A Cartesian equation is a mathematical expression involving variables, often denoted as \( x \) and \( y \), that defines the relationship between them. In this case, the Cartesian equation of interest is the parabola given by \( y = (x+1)^2 + 1 \).
This equation is written in the vertex form of a parabola, \( y = a(x-h)^2 + k \). Here, \( a = 1 \), \( h = -1 \), and \( k = 1 \).

• \( a \) determines the direction and width of the parabola.
• \( h \) represents the horizontal shift from the origin.
• \( k \) indicates the vertical shift.

Understanding that this parabola is a vertically oriented one, shifted one unit left and one unit up, helps in visualizing its graph. Plotting this equation will reveal a U-shaped curve positioned around the vertex \((-1,1)\). As you work with parametric equations, expressing the same curve in terms of parameters rather than direct \( x \) and \( y \) variables is key.

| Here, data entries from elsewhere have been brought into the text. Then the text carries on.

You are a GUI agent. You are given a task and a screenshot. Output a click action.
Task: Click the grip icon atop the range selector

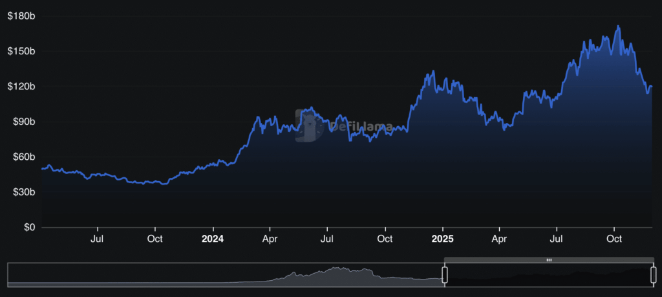[x=549, y=260]
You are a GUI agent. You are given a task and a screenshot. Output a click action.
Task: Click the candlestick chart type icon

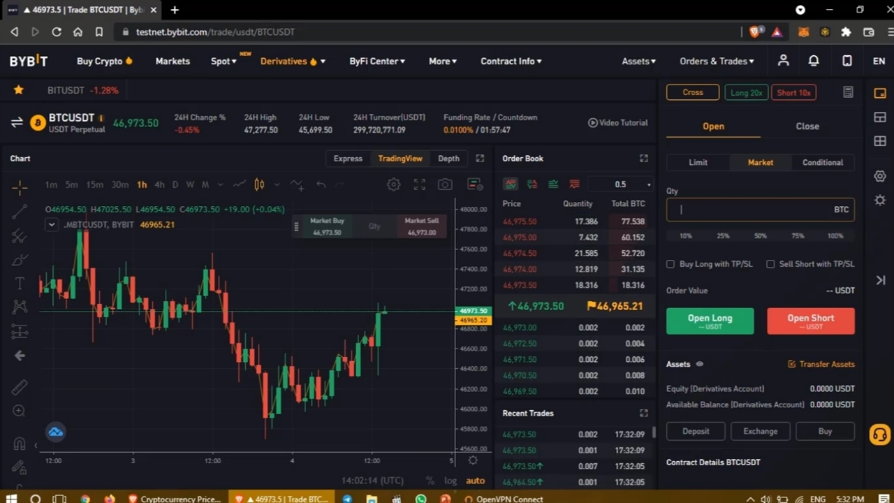(x=259, y=184)
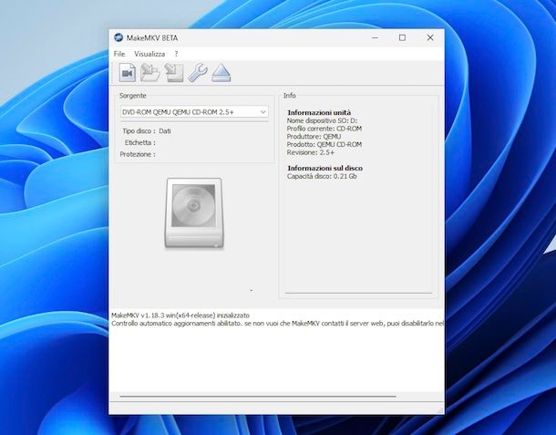Click the Tipo disco label in Sorgente
The height and width of the screenshot is (435, 556).
coord(139,131)
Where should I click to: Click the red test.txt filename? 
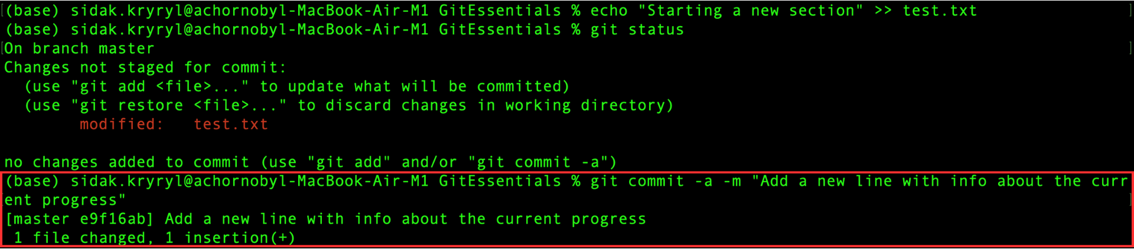(x=231, y=124)
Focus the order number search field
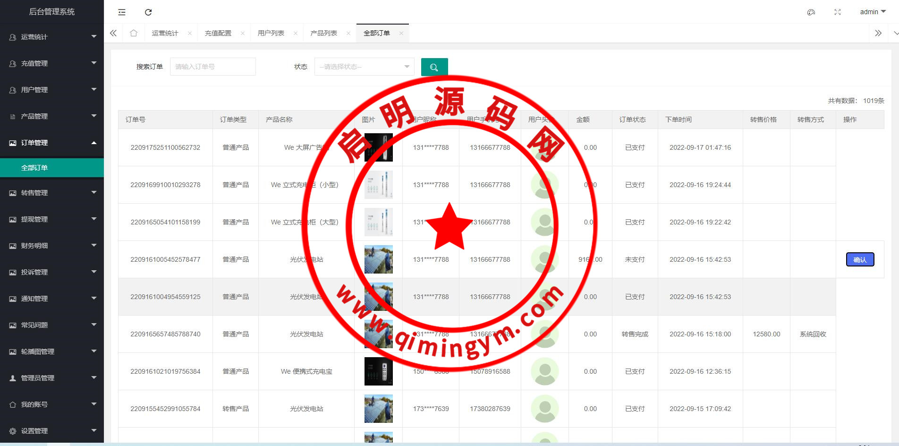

A plane curve is a curve that lies flat on a two-dimensional surface such as paper or a graph plane. Essentially, it represents a path traced by a moving point that has a given or ascertainable direction at each position.
In the context of our original exercise, the plane curve represented by the equation \( y = (x+1)^2 + 1 \) is a parabola.
When working with such curves, it is common to explore them in parametric forms to provide alternative ways to describe the same curve and facilitate different types of analysis.

• The first parametric representation uses \( t = x \), thereby providing equations \( x(t) = t \) and \( y(t) = (t+1)^2 + 1 \).
• The second representation, using \( t = x + 1 \), forms equations \( x(t) = t-1 \) and \( y(t) = t^2 + 1 \).

These representations are useful in both graphical and analytical explorations, offering insights into the nature and properties of the plane curve.

A parabola is a specific type of plane curve often associated with quadratic functions. Its defining equation in vertex form is \( y = a(x-h)^2 + k \), making it easy to identify the vertex's position and the parabola's orientation.
In mathematics, a parabola has several distinctive features:

• Symmetrical around its vertical axis.
• The direction of its opening is determined by the sign of \( a \) (positive for upward, negative for downward).
• The vertex \( (h, k) \) is either a point of maximum or minimum value, depending on the parabola's orientation.

For the given parabola \( y = (x+1)^2 + 1 \), these characteristics include:

• Vertex at \((-1, 1)\).
• Opens upwards due to \( a = 1 \).

Translation into parametric representations helps demonstrate these properties through a different lens while adding flexibility in the way the curve can be handled mathematically or graphically. Parametric equations become particularly helpful for integrating the curve into broader mathematical contexts where time or another independent variable governs changes in \( x \) and \( y \).